_Set task_
Please rewrite the records below as a numbered list, leaving out any blank lines.

_Dataset records_
"""

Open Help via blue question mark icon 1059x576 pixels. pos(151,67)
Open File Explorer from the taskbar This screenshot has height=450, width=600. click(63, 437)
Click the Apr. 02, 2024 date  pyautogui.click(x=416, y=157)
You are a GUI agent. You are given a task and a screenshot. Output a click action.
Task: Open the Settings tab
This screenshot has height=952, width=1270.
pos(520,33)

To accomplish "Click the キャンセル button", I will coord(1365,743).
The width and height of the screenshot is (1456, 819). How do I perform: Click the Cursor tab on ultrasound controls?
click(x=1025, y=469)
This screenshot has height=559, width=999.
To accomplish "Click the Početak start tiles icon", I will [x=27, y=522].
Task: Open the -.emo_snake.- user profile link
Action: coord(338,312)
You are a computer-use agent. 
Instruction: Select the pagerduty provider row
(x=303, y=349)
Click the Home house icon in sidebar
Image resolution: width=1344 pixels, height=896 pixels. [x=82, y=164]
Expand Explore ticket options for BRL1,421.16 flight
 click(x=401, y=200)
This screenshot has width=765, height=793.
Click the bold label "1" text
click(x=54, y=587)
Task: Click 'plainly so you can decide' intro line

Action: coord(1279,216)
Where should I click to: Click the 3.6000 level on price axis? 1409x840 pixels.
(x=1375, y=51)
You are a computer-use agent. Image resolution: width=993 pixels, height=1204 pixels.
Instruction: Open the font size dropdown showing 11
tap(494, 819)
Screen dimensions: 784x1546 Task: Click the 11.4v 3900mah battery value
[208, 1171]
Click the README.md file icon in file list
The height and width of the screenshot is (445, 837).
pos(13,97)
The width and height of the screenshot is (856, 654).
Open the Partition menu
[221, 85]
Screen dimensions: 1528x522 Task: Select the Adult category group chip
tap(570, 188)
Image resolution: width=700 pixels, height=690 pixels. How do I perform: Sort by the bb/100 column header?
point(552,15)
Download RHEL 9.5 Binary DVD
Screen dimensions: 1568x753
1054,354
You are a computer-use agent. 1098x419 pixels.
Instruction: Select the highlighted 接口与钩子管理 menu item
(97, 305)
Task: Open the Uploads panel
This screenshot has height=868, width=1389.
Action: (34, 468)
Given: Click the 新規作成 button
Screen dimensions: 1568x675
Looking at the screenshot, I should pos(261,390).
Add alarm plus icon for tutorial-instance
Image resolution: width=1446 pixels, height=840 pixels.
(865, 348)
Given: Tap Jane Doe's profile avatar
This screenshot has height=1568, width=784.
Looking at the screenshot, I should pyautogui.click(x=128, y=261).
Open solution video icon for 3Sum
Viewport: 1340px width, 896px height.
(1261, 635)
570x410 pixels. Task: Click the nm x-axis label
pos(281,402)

"""

_Exercise result_
1. Open Help via blue question mark icon 1059x576 pixels. pos(151,67)
2. Open File Explorer from the taskbar This screenshot has height=450, width=600. click(63, 437)
3. Click the Apr. 02, 2024 date  pyautogui.click(x=416, y=157)
4. You are a GUI agent. You are given a task and a screenshot. Output a click action.
5. Task: Open the Settings tab
6. This screenshot has height=952, width=1270.
7. pos(520,33)
8. To accomplish "Click the キャンセル button", I will coord(1365,743).
9. The width and height of the screenshot is (1456, 819). How do I perform: Click the Cursor tab on ultrasound controls?
10. click(x=1025, y=469)
11. This screenshot has height=559, width=999.
12. To accomplish "Click the Početak start tiles icon", I will [x=27, y=522].
13. Task: Open the -.emo_snake.- user profile link
14. Action: coord(338,312)
15. You are a computer-use agent. 
16. Instruction: Select the pagerduty provider row
17. (x=303, y=349)
18. Click the Home house icon in sidebar
19. Image resolution: width=1344 pixels, height=896 pixels. [x=82, y=164]
20. Expand Explore ticket options for BRL1,421.16 flight
21.  click(x=401, y=200)
22. This screenshot has width=765, height=793.
23. Click the bold label "1" text
24. click(x=54, y=587)
25. Task: Click 'plainly so you can decide' intro line
26. Action: coord(1279,216)
27. Where should I click to: Click the 3.6000 level on price axis? 1409x840 pixels.
28. (x=1375, y=51)
29. You are a computer-use agent. Image resolution: width=993 pixels, height=1204 pixels.
30. Instruction: Open the font size dropdown showing 11
31. tap(494, 819)
32. Screen dimensions: 784x1546 Task: Click the 11.4v 3900mah battery value
33. [208, 1171]
34. Click the README.md file icon in file list
35. The height and width of the screenshot is (445, 837).
36. pos(13,97)
37. The width and height of the screenshot is (856, 654).
38. Open the Partition menu
39. [221, 85]
40. Screen dimensions: 1528x522 Task: Select the Adult category group chip
41. tap(570, 188)
42. Image resolution: width=700 pixels, height=690 pixels. How do I perform: Sort by the bb/100 column header?
43. point(552,15)
44. Download RHEL 9.5 Binary DVD
45. Screen dimensions: 1568x753
46. 1054,354
47. You are a computer-use agent. 1098x419 pixels.
48. Instruction: Select the highlighted 接口与钩子管理 menu item
49. (97, 305)
50. Task: Open the Uploads panel
51. This screenshot has height=868, width=1389.
52. Action: (34, 468)
53. Given: Click the 新規作成 button
54. Screen dimensions: 1568x675
55. Looking at the screenshot, I should pos(261,390).
56. Add alarm plus icon for tutorial-instance
57. Image resolution: width=1446 pixels, height=840 pixels.
58. (865, 348)
59. Given: Tap Jane Doe's profile avatar
60. This screenshot has height=1568, width=784.
61. Looking at the screenshot, I should pyautogui.click(x=128, y=261).
62. Open solution video icon for 3Sum
63. Viewport: 1340px width, 896px height.
64. (1261, 635)
65. 570x410 pixels. Task: Click the nm x-axis label
66. pos(281,402)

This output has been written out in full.